All lines in the data bearing the string "badge" should be identified and copied.

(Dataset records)
====

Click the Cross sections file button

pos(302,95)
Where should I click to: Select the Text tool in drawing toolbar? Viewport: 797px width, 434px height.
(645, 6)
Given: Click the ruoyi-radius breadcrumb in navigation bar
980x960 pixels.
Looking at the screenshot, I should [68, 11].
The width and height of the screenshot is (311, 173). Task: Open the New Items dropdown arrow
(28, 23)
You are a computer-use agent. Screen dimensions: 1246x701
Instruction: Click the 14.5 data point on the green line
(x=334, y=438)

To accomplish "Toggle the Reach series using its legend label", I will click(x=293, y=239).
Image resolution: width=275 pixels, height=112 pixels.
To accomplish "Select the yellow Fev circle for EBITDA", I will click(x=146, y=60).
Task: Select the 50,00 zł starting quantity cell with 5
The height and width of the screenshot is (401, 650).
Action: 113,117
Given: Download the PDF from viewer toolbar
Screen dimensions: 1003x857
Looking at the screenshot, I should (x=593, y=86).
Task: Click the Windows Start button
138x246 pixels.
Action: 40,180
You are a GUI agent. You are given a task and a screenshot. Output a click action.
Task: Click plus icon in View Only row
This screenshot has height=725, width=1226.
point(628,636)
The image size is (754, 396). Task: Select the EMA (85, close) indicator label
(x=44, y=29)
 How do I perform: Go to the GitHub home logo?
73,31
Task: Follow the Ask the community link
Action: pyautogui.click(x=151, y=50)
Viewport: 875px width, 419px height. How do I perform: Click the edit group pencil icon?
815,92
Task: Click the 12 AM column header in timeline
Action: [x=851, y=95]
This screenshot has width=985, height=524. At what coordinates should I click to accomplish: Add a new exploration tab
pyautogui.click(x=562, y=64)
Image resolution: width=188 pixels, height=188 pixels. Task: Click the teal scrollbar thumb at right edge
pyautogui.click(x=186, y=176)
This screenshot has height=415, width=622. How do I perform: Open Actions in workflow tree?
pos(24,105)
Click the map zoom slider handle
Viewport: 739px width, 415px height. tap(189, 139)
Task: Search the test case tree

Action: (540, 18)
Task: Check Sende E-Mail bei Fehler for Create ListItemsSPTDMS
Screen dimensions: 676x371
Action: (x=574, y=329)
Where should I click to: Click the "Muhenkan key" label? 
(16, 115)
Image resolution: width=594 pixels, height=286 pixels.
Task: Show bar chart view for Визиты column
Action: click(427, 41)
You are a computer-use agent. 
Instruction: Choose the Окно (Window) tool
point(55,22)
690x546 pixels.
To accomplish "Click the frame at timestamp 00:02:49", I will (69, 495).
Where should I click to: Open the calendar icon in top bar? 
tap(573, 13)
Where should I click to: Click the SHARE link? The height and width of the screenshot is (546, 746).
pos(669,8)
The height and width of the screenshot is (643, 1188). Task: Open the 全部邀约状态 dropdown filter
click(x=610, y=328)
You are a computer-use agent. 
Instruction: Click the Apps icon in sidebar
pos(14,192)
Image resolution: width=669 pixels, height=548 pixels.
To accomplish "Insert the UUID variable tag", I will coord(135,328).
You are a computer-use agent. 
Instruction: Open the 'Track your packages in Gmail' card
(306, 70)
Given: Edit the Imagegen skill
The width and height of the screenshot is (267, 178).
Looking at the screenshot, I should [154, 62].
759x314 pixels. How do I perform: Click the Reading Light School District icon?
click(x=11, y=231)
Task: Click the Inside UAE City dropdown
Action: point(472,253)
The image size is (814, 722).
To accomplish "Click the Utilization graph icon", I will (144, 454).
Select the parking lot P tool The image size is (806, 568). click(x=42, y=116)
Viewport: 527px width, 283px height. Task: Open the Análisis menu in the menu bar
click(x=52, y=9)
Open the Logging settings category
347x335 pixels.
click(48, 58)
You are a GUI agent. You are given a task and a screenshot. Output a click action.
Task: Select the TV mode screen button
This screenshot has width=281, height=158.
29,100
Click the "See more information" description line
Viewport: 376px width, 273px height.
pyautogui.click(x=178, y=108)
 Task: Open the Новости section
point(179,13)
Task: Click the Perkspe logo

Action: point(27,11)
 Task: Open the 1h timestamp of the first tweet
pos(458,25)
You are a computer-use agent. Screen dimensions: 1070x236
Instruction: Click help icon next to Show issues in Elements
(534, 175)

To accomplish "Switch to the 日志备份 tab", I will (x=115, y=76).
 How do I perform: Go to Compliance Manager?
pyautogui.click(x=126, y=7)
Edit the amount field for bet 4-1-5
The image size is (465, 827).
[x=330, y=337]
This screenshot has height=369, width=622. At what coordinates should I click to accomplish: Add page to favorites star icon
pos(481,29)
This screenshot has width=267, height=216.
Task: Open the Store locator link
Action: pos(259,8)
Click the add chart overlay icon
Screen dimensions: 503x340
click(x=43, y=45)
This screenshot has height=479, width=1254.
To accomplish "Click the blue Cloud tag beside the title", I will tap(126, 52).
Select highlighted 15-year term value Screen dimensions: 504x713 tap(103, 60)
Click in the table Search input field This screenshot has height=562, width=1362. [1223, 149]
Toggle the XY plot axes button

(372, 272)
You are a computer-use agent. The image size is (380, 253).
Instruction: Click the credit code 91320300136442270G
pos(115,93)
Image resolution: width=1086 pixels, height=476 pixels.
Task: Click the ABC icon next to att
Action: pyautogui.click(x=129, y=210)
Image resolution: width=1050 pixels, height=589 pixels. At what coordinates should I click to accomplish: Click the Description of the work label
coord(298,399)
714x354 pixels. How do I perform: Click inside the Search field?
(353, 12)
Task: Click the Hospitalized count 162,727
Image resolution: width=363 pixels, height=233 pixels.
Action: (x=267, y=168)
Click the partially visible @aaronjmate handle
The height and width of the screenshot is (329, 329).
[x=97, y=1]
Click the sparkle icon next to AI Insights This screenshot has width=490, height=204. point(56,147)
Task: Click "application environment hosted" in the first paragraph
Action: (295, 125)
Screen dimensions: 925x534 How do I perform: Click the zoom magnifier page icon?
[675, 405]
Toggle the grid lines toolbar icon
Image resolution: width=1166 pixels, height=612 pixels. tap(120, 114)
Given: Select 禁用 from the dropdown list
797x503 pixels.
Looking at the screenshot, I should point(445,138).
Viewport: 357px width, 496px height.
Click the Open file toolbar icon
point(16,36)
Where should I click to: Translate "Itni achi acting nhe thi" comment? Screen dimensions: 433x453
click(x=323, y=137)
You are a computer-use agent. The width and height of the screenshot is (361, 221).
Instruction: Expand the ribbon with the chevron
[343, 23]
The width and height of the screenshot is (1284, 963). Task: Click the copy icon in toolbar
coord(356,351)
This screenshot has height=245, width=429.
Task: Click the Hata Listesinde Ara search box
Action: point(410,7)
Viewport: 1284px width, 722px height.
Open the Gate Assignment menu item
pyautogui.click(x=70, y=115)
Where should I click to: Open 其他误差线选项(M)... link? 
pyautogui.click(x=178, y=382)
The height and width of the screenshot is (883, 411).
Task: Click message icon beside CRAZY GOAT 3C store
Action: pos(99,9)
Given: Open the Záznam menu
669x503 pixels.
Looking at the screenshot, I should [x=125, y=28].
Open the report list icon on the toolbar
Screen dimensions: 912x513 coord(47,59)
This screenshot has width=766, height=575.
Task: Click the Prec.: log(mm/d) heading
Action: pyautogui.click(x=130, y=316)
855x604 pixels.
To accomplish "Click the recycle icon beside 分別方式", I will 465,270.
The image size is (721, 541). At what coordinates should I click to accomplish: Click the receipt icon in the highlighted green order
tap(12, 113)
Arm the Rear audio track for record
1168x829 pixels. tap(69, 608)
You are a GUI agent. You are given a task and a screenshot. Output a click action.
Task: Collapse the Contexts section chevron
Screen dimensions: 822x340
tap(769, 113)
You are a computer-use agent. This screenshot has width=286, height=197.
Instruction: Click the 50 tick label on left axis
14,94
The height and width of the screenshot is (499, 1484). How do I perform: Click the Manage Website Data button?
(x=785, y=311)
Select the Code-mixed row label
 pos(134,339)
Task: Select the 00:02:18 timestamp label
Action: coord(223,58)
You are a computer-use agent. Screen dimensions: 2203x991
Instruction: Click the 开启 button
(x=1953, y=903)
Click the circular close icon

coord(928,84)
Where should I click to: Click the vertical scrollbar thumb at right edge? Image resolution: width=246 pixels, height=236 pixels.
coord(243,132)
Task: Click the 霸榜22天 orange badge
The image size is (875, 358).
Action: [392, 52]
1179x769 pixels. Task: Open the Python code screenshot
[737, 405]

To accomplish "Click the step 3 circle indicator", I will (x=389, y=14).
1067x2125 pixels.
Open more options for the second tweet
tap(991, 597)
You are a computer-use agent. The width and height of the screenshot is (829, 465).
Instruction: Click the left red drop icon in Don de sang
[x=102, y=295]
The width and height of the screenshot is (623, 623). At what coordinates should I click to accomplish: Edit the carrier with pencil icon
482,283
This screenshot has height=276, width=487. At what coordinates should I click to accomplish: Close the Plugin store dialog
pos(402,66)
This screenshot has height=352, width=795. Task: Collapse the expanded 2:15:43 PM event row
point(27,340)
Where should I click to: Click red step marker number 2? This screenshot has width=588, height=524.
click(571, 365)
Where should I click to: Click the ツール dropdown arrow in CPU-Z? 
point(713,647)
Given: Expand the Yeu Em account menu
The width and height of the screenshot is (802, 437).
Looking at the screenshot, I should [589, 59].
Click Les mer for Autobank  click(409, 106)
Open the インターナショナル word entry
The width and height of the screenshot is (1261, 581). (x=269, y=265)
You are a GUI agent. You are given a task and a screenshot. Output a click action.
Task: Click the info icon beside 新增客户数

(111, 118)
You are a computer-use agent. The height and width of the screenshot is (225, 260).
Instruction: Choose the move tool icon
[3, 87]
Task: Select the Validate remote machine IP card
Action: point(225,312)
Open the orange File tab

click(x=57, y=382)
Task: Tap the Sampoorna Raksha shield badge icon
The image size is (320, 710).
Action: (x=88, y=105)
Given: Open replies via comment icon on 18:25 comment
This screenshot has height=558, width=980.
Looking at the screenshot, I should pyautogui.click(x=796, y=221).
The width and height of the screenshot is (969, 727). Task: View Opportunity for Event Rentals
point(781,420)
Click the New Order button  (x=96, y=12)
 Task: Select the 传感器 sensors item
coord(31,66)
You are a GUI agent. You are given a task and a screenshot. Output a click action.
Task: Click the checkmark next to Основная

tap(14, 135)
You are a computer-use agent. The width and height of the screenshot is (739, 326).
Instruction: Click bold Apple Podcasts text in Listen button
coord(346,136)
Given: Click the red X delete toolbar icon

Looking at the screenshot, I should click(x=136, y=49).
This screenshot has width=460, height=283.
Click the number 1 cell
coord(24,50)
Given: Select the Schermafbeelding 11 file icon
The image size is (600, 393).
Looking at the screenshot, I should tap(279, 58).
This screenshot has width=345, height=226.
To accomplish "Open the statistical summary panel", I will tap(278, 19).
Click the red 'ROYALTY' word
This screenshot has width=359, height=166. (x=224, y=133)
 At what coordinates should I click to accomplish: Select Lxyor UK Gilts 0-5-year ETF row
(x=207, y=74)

====

> [YOUR SOLUTION]
Task: Click the 霸榜22天 orange badge
Task: Tap the Sampoorna Raksha shield badge icon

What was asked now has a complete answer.